O ministro do Supremo Tribunal Federal, André Mendonça, distribuiu a pessoas próximas uma mensagem em que afirma ter sido avisado de “represálias” e “ataques” que se seguiriam à sua decisão de dar publicidade a um relatório da Polícia Federal. O documento, que menciona o ministro Alexandre de Moraes e o banqueiro Daniel Vorcaro, tornou-se o estopim da mais recente e aguda crise na Corte.

O movimento de Mendonça, que segundo o jornal Poder360 foi justificado com uma citação a Schopenhauer sobre ataques pessoais, não é um ato isolado. Ele se insere em uma escalada de tensão que levou ao cancelamento de uma sessão que analisaria uma investigação contra o próprio Mendonça e à interrupção de outra, sobre Moraes, em meio a um ambiente de hostilidade explícita entre os pares. A leitura é que o Judiciário assiste a uma implosão de sua instância máxima.

O cálculo por trás do confronto

Ao se antecipar a “ataques pessoais”, Mendonça tenta enquadrar a narrativa: ele seria o alvo por ousar desafiar o status quo. É uma estratégia política clássica, que busca transformar uma apuração controversa em uma cruzada por transparência, posicionando-se como uma vítima do sistema que ele mesmo integra. Contudo, a reação de seus colegas sugere que a jogada foi percebida de forma bem diferente dentro do tribunal.
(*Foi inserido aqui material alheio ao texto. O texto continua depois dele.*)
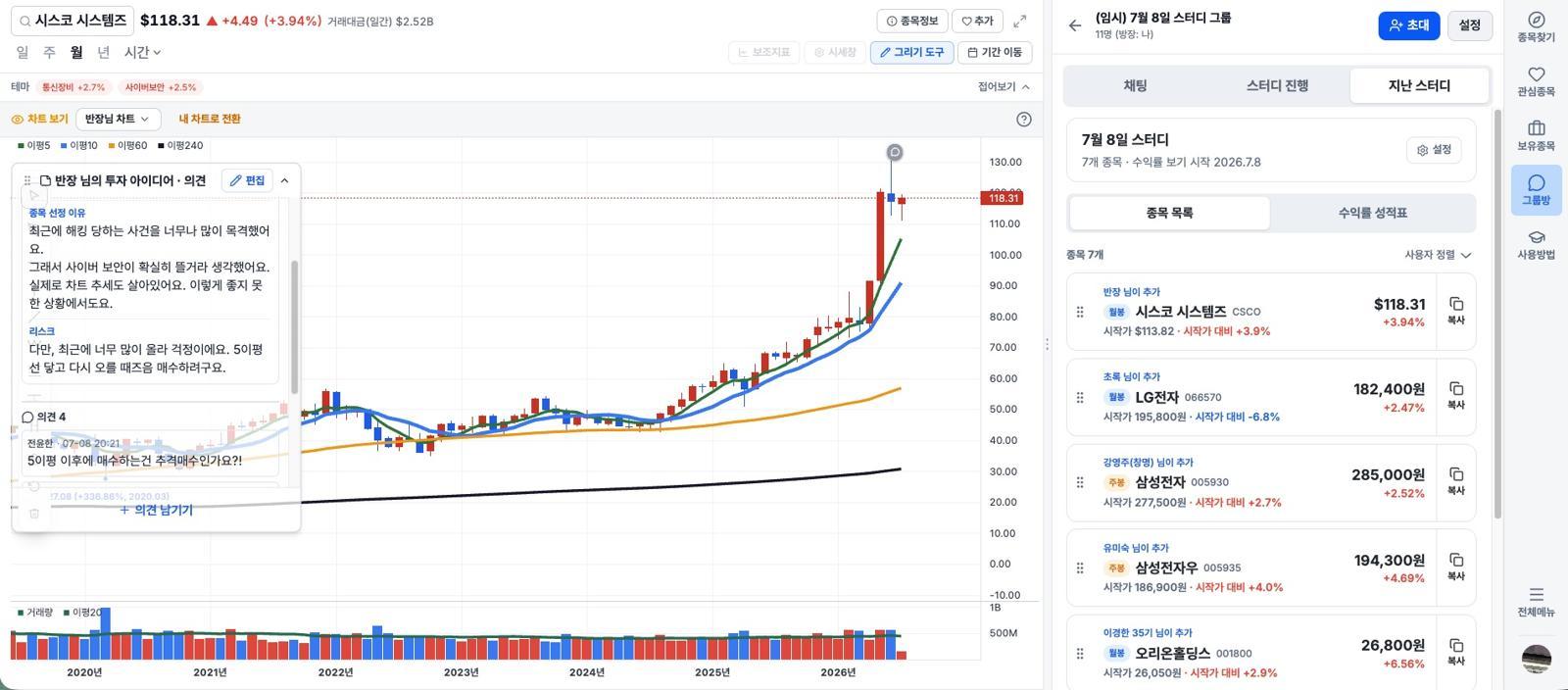
Task: Click 내 차트로 전환 link
Action: (x=210, y=119)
A acusação de Gilmar Mendes, que chamou o colega de “boneco de campanha” e “pixuleco eleitoral”, é demolidora. Ela retira qualquer verniz de nobreza do ato e o enquadra como uma manobra com fins políticos. A percepção de que um ministro estaria usando o cargo e informações sensíveis para uma disputa de poder interna ou externa corrói a imagem de colegialidade e imparcialidade que, ao menos em tese, deveria reger a Corte.
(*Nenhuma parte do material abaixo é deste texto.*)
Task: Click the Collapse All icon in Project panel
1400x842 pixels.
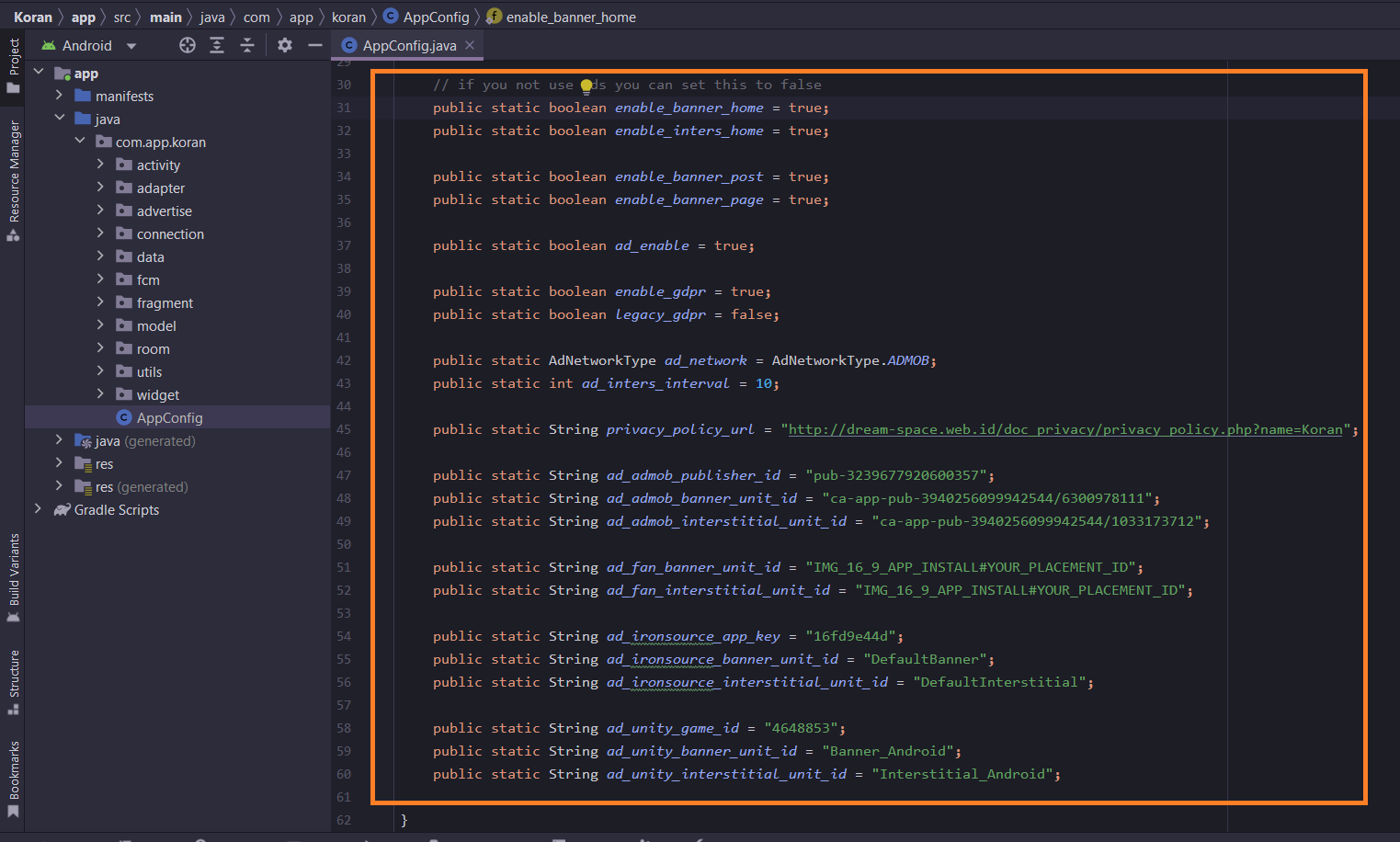Action: 247,45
Uma instituição sob estresse

A consequência imediata é a paralisia. A suspensão de sessões cruciais por falta de consenso ou pelo excesso de animosidade demonstra um tribunal incapaz de regular a si mesmo. Quando os guardiões da Constituição se veem publicamente em conflito, com trocas de ofensas e acusações de abuso de autoridade, a legitimidade de toda a instituição fica comprometida perante a sociedade.

Essa fratura exposta ocorre em um momento em que o STF já se encontra sob intenso escrutínio e pressão política. A crise interna, portanto, não apenas fragiliza o tribunal em suas próprias deliberações, mas também fornece farta munição para seus críticos externos, que há muito questionam o que chamam de ativismo judicial e excesso de poder da Corte.

O episódio deixa um rastro de incertezas. Se a intenção era expor um problema, o resultado foi aprofundar a desconfiança. Independentemente das motivações de Mendonça, o dano à coesão e à imagem pública do Supremo já está feito, e a conta recai sobre a estabilidade de um dos pilares da República.